-- BEGIN Data entries --

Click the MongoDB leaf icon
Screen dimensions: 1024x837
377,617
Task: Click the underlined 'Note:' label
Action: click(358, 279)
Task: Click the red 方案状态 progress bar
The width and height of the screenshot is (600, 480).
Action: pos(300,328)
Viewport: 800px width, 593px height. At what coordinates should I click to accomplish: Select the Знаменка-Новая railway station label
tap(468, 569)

-- END Data entries --
-- BEGIN Data entries --

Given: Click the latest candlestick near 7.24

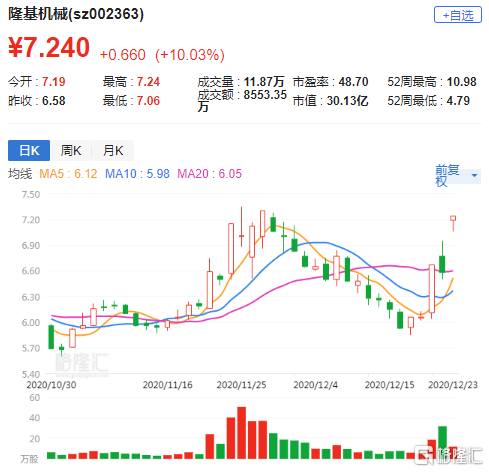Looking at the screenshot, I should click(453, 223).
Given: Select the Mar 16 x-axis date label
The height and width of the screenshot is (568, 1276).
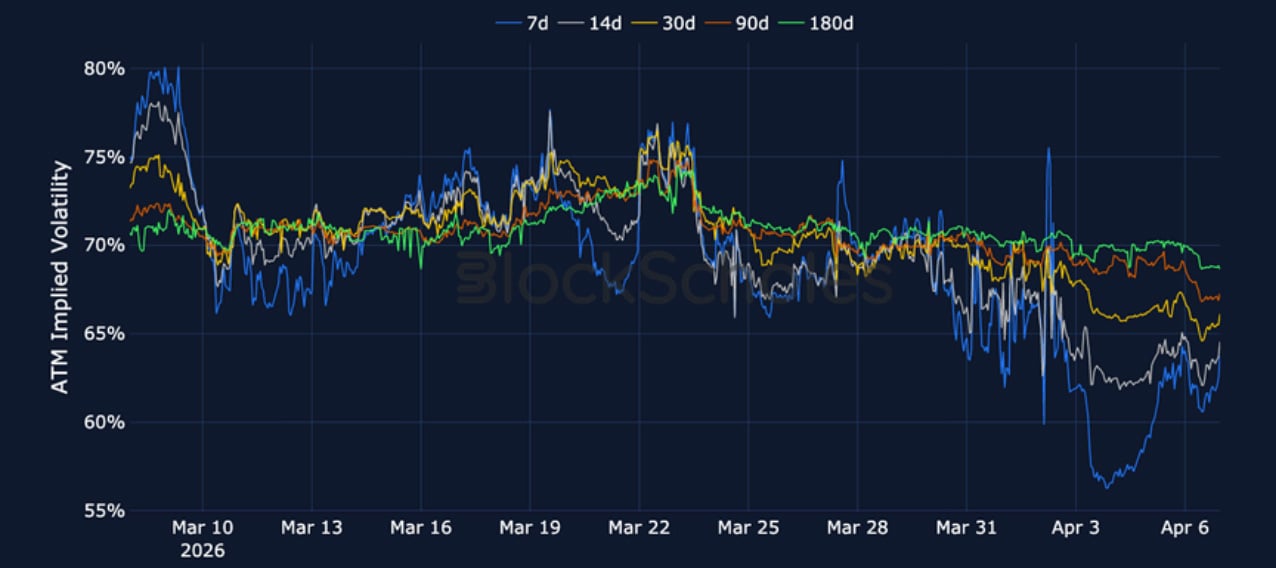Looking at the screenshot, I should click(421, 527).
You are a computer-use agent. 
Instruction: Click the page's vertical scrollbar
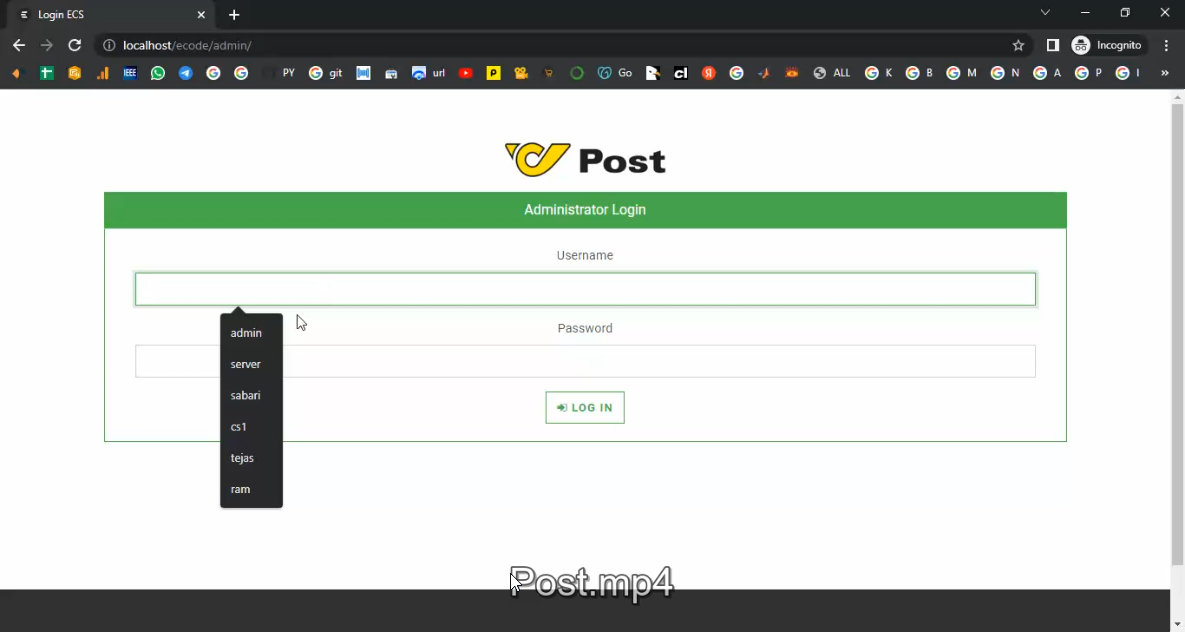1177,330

-- END Data entries --

What the exercise asks
Copy out the rows from the line that contains "Viewport: 800px width, 593px" through the line that contains "tap(468, 569)", switching "railway station" to "train station" and keeping everything else the same.

The result
Viewport: 800px width, 593px height. At what coordinates should I click to accomplish: Select the Знаменка-Новая train station label
tap(468, 569)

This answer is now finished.